Mais n’allez pas croire qu’à chaque quartier de la ville ou à chaque catégorie sociale correspond telle ou telle espèce de chien de compagnie. Dans l’immeuble le plus en mauvais état du Centre de la Havane vous pouvez voir sortir un beau cocker épagneul couleur champagne ou un svelte doberman à la tête peu sympathique. Les exemples abondent de lévriers afghans énormes vivant dans des appartements sans balcon et j’ai même vu un grand danois qui passait la tête entre les morceaux de tôles d’une maison improvisée dans un bidonville de la Havane. Les chiens que l’on choisit disent beaucoup de ce que nous voulons être, de nos désirs de grandeur ou de notre petitesse acceptée. C’est notamment une race petite qui fait fureur ces jours-ci dans l’île, les pékinois au museau aplati et au cou raccourci. Les plus valorisés sont les albinos qui se vendent au prix de trois mois de salaire ; autour de 5O dollars pour chaque chiot.

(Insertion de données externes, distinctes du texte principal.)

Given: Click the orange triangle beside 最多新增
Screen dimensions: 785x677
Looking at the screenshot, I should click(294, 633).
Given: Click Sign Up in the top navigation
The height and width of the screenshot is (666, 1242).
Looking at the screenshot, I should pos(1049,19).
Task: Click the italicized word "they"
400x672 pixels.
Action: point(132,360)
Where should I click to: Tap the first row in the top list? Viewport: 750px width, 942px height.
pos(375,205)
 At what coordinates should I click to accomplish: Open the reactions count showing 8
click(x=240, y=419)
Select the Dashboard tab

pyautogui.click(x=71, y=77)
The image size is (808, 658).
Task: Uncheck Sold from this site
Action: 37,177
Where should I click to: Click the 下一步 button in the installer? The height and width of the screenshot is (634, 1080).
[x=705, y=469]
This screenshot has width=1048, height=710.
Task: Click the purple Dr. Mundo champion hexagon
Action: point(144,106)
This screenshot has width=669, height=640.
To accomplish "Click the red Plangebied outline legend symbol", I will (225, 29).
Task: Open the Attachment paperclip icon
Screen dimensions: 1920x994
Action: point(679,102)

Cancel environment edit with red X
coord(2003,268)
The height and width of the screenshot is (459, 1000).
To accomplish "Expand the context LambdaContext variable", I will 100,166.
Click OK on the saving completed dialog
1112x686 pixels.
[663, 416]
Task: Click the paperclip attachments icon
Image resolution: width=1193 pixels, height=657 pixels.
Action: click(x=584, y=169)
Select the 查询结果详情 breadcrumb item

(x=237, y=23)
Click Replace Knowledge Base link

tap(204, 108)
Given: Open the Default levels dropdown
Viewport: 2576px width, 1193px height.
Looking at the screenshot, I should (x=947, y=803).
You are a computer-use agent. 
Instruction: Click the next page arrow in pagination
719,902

J’ai rencontré hier une de ces « bouloches de coton » à la sortie d’un immeuble de Cayo Hueso. Je me suis mise à rire du contraste que faisait son pelage si blanc à coté d’une conduite d’égout détruite. Et je suis sortie de là en pensant à l’histoire qu’on pourrait écrire à travers les chiens, à la débandade nationale qu’il est possible de raconter en contemplant leurs museaux et leurs pattes. Une réalité de contrastes qui va du thorax puissant d’un boxer du Vedado aux côtes apparentes du bâtard abandonné dans une rue.